**Work request:**
Show all lines from the records below in which the string "message" is present.

(Collection entries)
====================

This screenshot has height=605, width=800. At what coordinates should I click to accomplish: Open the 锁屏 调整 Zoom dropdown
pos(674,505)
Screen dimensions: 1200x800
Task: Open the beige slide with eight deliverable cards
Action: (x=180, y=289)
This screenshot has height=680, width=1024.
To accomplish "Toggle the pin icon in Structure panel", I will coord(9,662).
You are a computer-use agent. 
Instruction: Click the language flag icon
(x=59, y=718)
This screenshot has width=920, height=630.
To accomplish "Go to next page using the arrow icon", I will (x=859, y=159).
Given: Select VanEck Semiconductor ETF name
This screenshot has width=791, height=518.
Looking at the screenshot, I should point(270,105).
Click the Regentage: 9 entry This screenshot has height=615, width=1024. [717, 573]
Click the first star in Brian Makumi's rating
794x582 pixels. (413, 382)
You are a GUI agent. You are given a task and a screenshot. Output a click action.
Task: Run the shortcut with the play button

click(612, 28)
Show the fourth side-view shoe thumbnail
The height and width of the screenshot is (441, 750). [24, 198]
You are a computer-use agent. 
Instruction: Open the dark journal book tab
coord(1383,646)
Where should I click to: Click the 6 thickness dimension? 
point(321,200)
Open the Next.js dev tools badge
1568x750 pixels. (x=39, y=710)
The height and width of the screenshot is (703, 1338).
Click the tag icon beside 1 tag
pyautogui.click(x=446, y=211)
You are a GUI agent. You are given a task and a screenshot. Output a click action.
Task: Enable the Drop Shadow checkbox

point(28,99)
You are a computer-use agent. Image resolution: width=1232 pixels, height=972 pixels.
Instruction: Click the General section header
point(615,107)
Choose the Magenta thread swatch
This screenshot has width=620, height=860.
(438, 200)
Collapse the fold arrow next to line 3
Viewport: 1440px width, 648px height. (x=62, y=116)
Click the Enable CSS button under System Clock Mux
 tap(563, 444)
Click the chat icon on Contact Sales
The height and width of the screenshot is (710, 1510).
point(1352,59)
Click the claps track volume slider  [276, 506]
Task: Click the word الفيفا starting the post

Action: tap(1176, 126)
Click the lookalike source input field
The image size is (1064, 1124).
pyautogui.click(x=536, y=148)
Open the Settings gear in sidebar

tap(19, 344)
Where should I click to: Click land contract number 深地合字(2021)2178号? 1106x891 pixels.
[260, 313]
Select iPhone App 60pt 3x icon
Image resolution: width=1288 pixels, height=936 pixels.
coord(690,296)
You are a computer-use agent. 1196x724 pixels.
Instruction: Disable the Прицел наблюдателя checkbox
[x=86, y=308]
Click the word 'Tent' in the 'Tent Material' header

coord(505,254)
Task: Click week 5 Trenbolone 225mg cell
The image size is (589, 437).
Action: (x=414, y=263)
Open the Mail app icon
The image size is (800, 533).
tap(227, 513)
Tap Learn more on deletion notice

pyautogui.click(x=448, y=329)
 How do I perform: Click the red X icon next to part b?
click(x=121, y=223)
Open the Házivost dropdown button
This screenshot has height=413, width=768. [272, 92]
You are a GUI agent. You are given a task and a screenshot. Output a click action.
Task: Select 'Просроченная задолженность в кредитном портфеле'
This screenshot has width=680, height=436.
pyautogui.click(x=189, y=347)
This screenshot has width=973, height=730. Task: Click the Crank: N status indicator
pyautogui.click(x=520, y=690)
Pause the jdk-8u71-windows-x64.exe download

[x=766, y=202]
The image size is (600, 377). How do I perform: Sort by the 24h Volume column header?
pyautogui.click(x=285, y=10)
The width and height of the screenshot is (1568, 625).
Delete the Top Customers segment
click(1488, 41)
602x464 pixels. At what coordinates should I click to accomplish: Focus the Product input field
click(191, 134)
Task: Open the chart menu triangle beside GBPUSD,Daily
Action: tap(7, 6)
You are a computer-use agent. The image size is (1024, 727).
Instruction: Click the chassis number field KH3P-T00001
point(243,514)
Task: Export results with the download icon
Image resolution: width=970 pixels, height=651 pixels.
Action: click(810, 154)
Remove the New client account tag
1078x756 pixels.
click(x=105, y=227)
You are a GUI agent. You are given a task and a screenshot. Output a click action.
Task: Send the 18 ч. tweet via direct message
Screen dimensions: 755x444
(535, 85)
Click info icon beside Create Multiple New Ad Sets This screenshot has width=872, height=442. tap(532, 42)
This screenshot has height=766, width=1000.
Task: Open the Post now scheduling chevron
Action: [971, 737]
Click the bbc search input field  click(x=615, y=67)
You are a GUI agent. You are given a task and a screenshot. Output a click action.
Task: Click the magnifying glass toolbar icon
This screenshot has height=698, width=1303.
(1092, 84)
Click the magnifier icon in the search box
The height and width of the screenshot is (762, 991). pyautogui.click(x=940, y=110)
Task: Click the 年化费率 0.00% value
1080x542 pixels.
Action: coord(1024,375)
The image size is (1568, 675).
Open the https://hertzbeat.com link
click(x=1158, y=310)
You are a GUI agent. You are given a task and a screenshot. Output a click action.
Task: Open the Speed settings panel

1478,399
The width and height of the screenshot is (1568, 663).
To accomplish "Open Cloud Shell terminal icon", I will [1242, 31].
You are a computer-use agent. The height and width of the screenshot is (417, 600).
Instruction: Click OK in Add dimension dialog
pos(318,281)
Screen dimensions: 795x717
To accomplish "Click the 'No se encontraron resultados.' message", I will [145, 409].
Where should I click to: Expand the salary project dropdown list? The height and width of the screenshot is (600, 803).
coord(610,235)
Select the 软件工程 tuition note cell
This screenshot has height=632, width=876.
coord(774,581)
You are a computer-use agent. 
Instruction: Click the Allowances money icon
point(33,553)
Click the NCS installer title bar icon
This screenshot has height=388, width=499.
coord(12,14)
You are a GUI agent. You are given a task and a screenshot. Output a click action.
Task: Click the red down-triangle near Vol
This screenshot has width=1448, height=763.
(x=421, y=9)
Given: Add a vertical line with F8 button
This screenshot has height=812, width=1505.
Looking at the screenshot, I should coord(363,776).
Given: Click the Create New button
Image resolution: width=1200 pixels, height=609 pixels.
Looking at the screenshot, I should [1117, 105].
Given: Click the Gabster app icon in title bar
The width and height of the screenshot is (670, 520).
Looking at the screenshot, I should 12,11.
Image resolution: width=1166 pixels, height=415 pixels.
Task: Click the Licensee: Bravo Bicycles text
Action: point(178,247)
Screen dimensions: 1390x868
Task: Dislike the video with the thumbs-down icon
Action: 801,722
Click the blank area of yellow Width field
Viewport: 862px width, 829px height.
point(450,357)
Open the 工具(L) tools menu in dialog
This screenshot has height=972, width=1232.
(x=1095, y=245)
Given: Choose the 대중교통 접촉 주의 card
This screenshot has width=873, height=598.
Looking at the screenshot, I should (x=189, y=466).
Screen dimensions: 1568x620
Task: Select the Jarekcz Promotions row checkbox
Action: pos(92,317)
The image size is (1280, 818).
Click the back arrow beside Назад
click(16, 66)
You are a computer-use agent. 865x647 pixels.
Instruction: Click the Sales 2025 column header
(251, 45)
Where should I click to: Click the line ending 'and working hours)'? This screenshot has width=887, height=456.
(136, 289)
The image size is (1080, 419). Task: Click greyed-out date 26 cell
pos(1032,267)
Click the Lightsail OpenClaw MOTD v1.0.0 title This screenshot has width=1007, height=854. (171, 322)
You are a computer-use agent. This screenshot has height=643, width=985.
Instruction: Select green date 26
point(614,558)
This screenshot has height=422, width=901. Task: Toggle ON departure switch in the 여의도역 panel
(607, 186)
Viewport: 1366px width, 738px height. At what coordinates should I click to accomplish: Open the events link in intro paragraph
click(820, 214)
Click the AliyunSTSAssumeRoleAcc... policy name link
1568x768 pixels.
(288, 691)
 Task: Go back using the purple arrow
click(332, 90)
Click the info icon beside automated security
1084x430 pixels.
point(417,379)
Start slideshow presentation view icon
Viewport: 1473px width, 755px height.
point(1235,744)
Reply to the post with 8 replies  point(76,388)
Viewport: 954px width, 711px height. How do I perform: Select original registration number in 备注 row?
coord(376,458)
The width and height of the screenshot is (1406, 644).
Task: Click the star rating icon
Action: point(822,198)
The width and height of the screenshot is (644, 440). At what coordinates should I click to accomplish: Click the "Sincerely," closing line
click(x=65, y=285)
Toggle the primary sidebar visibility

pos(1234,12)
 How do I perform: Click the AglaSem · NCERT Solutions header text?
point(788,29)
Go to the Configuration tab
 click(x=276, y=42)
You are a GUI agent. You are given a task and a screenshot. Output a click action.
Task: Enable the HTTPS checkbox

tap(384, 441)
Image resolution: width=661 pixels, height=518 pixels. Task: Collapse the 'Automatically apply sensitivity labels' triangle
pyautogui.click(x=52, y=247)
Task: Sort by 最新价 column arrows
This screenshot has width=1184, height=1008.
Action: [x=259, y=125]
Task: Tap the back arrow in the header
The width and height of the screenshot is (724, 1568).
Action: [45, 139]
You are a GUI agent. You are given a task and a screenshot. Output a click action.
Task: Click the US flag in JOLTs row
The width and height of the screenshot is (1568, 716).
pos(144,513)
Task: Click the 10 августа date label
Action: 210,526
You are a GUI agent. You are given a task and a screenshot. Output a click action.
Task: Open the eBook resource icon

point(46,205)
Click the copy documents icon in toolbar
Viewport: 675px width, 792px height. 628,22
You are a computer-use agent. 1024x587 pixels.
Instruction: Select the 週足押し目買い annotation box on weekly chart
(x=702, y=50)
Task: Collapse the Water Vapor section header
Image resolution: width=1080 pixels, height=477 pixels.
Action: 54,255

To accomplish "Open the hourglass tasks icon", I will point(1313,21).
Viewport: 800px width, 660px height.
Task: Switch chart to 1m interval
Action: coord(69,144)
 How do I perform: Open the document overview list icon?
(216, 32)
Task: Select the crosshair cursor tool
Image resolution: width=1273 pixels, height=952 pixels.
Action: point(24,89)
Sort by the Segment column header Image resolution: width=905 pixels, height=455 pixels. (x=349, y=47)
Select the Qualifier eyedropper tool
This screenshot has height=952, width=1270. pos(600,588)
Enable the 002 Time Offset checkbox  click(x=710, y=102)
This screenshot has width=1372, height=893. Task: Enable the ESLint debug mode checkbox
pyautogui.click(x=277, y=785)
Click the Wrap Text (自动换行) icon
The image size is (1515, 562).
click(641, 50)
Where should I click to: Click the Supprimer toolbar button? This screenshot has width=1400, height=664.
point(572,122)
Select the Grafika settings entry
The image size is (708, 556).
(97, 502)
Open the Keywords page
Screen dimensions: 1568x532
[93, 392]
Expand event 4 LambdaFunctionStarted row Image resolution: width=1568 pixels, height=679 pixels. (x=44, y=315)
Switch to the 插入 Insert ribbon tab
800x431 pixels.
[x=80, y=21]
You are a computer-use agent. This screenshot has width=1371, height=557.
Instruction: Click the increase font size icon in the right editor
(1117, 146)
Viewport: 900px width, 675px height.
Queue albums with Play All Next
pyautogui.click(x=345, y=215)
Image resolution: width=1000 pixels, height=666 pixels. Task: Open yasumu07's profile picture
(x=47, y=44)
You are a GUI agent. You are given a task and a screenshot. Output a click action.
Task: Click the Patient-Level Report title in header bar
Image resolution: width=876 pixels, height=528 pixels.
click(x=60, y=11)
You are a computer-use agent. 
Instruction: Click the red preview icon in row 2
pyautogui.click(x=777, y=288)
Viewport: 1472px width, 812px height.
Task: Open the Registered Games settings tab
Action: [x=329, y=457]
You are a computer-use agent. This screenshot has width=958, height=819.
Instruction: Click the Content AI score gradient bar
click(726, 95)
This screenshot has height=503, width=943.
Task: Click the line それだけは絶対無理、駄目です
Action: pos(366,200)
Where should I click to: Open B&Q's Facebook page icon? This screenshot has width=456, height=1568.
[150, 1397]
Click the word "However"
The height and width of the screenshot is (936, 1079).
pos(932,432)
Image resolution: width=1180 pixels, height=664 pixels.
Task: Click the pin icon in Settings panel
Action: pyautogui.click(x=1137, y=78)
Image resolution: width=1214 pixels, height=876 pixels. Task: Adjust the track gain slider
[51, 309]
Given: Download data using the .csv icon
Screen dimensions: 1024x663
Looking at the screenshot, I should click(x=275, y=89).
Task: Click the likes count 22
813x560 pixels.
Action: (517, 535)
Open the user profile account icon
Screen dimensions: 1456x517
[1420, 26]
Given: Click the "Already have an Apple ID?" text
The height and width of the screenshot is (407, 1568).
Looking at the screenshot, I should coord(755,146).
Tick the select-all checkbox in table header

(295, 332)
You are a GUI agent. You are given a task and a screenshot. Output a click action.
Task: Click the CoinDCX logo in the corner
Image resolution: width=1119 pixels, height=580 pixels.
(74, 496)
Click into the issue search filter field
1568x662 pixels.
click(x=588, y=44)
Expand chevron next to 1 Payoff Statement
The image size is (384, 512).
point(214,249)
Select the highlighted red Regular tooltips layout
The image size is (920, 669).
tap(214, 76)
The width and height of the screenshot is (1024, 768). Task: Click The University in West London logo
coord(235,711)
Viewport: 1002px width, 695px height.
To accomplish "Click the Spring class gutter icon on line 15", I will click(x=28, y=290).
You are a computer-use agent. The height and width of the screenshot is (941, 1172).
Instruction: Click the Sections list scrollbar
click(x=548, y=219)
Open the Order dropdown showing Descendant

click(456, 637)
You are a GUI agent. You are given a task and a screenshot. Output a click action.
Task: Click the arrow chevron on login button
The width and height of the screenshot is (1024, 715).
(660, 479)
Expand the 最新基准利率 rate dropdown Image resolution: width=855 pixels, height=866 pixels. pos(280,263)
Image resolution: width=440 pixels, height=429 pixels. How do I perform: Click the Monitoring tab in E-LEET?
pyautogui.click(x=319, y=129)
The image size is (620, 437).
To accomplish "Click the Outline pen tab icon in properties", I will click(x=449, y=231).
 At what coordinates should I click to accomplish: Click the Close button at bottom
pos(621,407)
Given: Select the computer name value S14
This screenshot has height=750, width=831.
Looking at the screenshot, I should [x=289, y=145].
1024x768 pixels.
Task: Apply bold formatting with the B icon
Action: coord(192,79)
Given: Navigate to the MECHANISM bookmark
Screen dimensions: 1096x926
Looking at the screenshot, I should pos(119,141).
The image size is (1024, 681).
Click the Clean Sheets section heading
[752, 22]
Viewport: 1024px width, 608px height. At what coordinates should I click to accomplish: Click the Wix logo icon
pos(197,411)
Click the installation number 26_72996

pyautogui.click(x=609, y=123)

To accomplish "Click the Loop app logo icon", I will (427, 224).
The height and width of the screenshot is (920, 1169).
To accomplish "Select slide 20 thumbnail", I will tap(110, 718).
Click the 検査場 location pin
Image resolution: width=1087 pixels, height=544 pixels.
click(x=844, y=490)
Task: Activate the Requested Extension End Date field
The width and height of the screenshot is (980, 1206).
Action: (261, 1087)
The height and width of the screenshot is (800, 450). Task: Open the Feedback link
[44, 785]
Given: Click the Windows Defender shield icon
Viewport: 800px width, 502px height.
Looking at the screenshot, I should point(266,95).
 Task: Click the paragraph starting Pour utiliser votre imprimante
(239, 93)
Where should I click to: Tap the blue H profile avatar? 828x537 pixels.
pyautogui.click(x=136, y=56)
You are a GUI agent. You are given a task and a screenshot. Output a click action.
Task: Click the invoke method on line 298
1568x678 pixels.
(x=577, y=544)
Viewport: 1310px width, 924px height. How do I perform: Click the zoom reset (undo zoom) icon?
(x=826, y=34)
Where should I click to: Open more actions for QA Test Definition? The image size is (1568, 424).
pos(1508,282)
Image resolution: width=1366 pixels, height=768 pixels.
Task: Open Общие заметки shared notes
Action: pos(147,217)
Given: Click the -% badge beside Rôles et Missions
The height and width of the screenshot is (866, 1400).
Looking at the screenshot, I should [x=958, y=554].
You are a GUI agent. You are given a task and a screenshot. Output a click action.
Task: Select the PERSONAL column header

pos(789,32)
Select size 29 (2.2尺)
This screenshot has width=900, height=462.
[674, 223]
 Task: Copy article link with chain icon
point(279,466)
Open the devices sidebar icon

====================

**Result of this exercise:**
Task: Send the 18 ч. tweet via direct message
To accomplish "Click the 'No se encontraron resultados.' message", I will [145, 409].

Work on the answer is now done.